**Goal of the exercise:** Which lines run from the start of the data below to the line containing "[Twitter] (856, 20)"? Set them down exactly, with none added.

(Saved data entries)
════════
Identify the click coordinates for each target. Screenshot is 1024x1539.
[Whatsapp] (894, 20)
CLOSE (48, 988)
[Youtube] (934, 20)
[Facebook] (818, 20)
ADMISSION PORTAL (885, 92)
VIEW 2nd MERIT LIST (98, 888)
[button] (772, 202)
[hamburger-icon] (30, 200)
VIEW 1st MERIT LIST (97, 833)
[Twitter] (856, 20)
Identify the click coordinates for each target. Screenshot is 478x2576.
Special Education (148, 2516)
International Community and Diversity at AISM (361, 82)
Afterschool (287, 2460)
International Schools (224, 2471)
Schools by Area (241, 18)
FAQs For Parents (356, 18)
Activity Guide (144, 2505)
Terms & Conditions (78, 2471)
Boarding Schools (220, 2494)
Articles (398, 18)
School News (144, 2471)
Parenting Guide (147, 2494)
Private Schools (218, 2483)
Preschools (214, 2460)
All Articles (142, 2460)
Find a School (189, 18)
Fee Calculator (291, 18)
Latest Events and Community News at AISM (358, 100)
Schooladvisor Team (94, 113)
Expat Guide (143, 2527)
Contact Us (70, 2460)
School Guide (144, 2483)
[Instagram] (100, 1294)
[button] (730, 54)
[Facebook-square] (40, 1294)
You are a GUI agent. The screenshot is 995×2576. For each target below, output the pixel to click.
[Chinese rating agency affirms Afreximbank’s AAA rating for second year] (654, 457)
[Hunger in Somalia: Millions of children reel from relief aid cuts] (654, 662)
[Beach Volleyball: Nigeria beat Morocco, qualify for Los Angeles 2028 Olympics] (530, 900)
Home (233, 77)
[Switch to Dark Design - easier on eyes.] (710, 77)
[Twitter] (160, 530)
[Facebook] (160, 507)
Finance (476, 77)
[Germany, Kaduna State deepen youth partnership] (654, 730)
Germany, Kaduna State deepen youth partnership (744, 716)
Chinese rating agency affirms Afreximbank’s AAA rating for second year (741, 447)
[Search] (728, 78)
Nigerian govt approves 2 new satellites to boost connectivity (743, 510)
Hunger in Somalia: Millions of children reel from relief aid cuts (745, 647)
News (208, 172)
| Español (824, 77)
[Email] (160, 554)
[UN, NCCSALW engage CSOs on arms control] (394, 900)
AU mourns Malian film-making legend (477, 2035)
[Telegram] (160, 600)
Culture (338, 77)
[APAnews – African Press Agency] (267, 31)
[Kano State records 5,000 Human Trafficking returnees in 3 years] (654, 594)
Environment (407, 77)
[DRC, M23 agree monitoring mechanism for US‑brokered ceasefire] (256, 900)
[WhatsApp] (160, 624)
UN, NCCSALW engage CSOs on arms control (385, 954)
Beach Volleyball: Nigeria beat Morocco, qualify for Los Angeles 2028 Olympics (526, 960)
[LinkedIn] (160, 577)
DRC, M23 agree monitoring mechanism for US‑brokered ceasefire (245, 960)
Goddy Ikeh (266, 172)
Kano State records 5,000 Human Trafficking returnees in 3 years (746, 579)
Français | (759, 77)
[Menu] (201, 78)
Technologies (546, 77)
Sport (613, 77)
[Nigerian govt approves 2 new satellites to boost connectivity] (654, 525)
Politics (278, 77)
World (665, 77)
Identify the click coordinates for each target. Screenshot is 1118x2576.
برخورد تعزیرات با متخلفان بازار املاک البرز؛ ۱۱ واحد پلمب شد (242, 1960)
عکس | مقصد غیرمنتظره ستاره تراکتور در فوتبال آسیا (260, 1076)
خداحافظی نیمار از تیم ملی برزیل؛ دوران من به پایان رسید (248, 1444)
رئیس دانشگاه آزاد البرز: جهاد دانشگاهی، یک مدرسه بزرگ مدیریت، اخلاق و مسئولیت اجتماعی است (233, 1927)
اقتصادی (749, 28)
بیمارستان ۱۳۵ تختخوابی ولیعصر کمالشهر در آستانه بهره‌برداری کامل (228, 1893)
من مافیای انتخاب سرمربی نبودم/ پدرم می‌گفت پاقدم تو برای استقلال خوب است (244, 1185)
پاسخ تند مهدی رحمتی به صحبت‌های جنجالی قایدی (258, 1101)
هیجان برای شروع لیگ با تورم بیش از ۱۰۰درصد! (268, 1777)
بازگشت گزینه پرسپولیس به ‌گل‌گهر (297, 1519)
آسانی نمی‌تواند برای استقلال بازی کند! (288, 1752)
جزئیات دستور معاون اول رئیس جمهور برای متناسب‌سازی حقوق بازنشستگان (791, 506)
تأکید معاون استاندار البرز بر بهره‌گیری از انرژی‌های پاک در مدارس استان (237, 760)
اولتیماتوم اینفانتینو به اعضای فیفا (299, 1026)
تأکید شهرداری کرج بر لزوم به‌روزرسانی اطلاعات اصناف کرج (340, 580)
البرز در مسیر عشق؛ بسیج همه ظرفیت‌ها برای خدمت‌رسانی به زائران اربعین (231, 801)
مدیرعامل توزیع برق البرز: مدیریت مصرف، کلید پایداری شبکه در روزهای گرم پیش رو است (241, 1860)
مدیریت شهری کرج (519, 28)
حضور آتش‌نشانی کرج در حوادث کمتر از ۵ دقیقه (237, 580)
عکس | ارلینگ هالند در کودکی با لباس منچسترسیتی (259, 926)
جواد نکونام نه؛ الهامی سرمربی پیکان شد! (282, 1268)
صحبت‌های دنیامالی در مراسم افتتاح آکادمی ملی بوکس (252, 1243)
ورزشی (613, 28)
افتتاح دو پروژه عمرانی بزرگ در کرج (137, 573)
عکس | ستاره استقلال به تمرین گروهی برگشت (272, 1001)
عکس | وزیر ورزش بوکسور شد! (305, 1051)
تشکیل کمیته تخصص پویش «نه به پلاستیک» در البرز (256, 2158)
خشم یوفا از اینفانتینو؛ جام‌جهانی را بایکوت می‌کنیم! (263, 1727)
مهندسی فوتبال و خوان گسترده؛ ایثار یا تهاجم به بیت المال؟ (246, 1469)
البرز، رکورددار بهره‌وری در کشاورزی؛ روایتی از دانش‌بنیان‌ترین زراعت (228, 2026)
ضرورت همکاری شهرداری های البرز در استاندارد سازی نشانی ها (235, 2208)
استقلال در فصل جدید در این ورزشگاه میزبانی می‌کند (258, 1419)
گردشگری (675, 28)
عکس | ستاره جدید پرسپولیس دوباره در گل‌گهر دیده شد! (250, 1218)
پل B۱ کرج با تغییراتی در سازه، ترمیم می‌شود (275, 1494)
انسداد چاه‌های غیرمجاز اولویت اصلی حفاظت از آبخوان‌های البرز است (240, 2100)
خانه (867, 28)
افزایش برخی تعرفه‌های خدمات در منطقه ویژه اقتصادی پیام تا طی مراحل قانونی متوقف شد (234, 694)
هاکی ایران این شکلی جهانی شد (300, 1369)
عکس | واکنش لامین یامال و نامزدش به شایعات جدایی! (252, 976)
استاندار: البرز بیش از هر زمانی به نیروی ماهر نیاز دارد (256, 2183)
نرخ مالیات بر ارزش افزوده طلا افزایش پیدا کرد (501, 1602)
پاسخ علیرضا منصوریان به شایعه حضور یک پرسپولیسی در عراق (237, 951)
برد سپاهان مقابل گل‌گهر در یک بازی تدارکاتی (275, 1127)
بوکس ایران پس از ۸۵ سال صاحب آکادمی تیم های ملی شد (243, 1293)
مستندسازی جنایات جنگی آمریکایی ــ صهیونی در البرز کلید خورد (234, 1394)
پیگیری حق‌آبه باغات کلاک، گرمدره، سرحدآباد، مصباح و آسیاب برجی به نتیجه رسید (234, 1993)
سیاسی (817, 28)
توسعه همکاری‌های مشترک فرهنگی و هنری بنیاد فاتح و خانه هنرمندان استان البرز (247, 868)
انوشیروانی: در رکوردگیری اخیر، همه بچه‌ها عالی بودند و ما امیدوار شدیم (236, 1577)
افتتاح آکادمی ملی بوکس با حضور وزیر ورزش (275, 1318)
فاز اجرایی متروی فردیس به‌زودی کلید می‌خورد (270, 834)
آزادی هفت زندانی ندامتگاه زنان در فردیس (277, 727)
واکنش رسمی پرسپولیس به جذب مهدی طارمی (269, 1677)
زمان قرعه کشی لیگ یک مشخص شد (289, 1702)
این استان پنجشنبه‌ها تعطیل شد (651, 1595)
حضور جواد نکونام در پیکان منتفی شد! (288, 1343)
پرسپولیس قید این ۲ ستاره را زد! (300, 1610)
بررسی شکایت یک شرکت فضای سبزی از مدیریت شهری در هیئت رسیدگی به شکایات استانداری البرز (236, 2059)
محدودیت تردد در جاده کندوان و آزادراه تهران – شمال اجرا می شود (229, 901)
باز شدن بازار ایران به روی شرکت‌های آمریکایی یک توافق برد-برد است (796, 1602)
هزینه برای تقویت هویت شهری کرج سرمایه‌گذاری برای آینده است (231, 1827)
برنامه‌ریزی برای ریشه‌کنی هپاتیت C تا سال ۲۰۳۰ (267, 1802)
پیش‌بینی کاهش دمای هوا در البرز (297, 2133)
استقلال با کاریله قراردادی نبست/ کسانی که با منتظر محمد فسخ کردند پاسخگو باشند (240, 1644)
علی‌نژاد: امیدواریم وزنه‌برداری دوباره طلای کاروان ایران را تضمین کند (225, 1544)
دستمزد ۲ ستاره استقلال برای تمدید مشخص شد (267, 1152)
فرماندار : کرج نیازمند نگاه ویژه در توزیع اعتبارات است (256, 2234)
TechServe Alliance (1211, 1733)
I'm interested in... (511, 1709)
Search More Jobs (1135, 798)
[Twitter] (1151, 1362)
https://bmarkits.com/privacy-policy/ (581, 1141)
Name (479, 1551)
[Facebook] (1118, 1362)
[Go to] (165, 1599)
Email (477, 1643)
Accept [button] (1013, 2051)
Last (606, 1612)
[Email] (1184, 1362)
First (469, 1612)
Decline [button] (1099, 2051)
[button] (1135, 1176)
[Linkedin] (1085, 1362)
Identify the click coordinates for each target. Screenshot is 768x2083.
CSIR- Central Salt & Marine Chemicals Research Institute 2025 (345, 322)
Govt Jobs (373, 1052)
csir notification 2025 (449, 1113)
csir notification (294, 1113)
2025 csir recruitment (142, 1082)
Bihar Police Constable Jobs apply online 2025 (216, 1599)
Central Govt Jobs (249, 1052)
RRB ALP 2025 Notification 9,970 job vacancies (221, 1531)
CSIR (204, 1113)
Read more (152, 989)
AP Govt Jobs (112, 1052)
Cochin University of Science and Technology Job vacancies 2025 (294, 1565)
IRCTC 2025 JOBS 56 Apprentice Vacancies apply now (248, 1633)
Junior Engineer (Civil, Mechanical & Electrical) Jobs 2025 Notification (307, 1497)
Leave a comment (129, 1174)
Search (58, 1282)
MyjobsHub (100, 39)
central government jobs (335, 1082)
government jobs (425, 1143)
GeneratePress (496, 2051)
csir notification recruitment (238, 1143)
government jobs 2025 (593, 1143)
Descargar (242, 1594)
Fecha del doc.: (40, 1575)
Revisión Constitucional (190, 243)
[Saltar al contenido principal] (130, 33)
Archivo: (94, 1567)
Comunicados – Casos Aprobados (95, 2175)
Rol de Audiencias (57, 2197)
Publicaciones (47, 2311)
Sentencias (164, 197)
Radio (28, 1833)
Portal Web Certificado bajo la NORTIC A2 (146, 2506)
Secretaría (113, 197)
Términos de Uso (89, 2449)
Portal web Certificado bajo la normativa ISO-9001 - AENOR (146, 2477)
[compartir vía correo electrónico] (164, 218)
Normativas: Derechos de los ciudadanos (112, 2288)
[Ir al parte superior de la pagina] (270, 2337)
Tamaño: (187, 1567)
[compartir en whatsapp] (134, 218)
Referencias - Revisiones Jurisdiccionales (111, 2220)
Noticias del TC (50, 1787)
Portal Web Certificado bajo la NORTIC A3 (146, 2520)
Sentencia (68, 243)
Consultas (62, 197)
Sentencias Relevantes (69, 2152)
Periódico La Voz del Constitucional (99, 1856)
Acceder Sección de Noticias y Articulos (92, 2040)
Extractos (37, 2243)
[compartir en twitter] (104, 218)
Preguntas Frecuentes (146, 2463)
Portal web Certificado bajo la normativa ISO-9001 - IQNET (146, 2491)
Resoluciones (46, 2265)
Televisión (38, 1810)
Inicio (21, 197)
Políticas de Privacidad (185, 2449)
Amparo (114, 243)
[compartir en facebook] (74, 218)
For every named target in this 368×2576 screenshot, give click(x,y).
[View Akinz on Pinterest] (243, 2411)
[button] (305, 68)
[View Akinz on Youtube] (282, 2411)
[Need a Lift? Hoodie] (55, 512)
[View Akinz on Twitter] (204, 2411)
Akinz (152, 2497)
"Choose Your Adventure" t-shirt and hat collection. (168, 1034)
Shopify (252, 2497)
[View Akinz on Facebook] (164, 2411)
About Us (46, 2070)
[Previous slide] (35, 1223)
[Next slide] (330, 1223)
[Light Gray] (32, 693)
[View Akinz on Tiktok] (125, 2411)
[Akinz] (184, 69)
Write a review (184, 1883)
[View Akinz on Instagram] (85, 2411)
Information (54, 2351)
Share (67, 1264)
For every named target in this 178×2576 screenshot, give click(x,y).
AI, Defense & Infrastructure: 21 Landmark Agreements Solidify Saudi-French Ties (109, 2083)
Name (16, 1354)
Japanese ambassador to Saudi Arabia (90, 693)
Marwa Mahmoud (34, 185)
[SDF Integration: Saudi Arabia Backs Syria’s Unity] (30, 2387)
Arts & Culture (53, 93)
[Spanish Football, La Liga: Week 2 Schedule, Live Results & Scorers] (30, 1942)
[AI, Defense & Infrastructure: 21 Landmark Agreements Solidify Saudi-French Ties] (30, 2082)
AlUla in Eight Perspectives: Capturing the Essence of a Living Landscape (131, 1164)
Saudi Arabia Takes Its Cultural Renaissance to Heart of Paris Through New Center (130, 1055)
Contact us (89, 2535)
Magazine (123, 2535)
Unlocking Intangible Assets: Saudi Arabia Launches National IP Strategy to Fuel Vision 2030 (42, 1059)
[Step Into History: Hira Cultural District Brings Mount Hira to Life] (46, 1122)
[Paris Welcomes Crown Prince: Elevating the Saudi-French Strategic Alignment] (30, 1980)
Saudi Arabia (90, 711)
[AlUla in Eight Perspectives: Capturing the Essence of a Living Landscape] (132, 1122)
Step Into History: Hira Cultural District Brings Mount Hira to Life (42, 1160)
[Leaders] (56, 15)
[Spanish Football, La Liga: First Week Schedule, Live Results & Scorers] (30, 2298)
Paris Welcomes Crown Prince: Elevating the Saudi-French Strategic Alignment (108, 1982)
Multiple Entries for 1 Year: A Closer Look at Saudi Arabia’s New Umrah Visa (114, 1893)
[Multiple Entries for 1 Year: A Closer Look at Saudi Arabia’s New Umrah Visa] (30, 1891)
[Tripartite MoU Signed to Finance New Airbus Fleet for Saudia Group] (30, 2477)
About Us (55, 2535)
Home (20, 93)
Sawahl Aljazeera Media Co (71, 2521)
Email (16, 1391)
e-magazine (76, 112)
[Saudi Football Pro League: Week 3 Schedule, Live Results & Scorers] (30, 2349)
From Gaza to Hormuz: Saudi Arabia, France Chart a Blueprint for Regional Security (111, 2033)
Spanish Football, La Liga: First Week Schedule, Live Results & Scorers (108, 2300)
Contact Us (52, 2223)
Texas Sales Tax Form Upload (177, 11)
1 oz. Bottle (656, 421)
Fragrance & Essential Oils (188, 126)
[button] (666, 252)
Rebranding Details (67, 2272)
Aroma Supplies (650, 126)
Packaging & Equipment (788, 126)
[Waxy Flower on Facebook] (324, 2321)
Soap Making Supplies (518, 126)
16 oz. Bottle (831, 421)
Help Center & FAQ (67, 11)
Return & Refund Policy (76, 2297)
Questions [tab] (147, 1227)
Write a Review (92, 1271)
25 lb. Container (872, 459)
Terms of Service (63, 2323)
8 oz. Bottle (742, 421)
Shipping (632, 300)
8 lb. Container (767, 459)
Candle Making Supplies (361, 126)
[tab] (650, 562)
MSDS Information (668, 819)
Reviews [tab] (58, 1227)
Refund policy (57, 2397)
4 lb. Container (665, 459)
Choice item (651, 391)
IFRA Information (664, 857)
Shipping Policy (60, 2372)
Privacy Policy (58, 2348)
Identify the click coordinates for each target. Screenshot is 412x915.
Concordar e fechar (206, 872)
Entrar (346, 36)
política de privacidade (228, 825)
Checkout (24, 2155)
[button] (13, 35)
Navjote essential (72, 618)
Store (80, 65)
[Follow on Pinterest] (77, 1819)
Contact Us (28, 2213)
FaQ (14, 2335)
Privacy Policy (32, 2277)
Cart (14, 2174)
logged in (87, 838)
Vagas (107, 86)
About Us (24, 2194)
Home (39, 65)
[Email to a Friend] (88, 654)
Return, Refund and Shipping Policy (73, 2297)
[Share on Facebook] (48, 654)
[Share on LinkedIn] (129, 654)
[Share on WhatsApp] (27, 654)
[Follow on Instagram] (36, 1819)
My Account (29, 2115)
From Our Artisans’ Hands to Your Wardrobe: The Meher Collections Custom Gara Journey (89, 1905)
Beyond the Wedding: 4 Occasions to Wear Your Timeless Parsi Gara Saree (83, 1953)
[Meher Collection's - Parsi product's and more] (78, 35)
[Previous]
════════
**Solved problem:**
Identify the click coordinates for each target. Screenshot is 1024x1539.
[Whatsapp] (894, 20)
CLOSE (48, 988)
[Youtube] (934, 20)
[Facebook] (818, 20)
ADMISSION PORTAL (885, 92)
VIEW 2nd MERIT LIST (98, 888)
[button] (772, 202)
[hamburger-icon] (30, 200)
VIEW 1st MERIT LIST (97, 833)
[Twitter] (856, 20)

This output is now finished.